De+ 3 à – 5 % pour les MRA en 3 scénarios
Pour sortir des fantasmes sur l’électrique tueur de business, la Feda s’est appuyée sur une vaste étude prospective pilotée par Bernard Jullien, universitaire-chercheur expert de l’écosystème. Là aussi, nous sommes sur trois scénarios pour une visibilité à l’horizon 2036. L’inertie du parc aura raison de la disruption avec un parc vieillissant évalué ici à 39,7 millions. • Les VE pèsent 80 % des ventes et pourtant le parc reste à 60 % thermique, mais avec un CA rogné de 15 % réalisé à 72 % sur le thermique et 17 % sur le VE.

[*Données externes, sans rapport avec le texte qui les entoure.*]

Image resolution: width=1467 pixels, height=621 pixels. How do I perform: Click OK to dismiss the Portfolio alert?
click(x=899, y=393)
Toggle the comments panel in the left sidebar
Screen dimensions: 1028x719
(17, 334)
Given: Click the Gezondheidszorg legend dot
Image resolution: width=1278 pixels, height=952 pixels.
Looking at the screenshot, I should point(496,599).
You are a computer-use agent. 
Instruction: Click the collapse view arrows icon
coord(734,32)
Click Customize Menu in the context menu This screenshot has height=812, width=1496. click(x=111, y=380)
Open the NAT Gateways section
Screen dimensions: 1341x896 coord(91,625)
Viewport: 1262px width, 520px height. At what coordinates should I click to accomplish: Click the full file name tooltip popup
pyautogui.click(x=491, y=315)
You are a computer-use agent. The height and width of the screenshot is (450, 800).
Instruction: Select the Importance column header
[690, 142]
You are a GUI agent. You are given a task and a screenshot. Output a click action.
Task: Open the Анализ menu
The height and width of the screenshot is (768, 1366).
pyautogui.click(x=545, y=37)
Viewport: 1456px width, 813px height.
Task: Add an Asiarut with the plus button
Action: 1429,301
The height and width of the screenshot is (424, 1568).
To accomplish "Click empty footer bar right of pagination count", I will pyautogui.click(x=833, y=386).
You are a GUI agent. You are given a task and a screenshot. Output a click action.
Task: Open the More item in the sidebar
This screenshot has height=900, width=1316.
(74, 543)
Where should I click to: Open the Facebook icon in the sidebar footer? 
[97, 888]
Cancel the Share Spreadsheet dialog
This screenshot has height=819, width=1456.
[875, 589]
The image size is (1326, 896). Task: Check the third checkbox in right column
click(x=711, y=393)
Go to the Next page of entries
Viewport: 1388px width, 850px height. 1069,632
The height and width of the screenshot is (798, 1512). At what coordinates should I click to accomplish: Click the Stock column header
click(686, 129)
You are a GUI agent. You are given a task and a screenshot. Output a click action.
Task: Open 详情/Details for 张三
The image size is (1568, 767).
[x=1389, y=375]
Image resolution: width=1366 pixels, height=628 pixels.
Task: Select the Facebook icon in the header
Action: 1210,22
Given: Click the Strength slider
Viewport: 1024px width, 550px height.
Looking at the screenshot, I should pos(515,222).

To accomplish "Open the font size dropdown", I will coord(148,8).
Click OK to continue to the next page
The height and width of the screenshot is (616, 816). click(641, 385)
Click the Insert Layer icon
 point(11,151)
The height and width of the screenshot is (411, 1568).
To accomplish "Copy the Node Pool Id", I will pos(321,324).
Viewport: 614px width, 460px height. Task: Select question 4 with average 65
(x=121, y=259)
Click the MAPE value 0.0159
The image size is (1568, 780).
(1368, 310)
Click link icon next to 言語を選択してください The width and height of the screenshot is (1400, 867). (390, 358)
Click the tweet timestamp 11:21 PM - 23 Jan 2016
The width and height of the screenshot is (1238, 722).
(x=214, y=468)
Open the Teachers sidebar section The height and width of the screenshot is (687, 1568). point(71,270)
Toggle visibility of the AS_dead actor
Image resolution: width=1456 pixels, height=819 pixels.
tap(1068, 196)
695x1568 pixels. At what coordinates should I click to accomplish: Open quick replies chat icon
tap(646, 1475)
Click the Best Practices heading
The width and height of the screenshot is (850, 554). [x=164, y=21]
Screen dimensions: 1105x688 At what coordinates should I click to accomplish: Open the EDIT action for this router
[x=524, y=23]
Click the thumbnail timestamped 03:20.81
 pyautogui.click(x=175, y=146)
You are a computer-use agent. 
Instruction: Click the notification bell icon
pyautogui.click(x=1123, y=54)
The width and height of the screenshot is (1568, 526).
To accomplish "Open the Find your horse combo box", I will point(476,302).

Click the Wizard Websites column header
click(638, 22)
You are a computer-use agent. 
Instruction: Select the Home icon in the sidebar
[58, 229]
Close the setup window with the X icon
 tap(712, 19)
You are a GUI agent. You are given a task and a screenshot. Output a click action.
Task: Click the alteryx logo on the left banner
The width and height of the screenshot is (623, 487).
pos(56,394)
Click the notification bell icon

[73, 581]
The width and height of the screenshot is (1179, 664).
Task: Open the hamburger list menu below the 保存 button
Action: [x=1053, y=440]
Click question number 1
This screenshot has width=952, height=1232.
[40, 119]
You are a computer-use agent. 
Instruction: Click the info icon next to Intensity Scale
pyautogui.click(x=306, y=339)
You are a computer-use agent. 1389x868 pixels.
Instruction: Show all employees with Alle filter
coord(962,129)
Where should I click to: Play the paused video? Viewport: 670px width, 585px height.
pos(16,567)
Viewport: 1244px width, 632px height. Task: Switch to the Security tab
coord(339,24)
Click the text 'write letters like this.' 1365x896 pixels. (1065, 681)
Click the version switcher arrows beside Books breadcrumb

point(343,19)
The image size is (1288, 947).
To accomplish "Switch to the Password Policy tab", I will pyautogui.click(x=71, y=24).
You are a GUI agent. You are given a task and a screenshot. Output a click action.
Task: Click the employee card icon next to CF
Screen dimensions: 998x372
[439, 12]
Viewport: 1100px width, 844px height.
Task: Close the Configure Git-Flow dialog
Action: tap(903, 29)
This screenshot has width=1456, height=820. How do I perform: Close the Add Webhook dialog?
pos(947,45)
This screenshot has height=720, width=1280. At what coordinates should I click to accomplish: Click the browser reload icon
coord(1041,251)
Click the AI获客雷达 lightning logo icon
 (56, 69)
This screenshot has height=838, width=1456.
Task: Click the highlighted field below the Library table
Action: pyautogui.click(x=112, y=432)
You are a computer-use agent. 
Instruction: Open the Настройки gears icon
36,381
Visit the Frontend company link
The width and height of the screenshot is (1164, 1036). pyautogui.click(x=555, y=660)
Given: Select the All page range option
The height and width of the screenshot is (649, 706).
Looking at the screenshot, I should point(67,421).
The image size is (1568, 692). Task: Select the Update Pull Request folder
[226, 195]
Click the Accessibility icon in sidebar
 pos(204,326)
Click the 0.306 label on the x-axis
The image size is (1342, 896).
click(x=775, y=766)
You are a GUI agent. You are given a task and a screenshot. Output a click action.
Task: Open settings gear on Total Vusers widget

• Les immatriculations VE grimpent à 42 % et les VH-VHR à 10 %. Le parc passe à 30 % d’électrifiés (dont 20 % de VE). Le business atelier chute de 10 % mais se fera toujours à 78 % sur les modèles thermiques, avec l’essence qui domine pour 22 % d’électrifiés dont 11 % en VE.
• Avec 22 % des ventes en VE et 15 % en VH-VHR, le parc restera à 75 % thermique avec un diesel toujours dominant. Le CA entretien-réparation recule de 3 % principalement réalisé sur le thermique (80 %) et très peu sur le VE (5 %).
Dans ces trois hypothèses, les MRA travaillant le parc ancien pourraient gagner 3 % de business et risquer d’en perdre jusqu’à 5 %.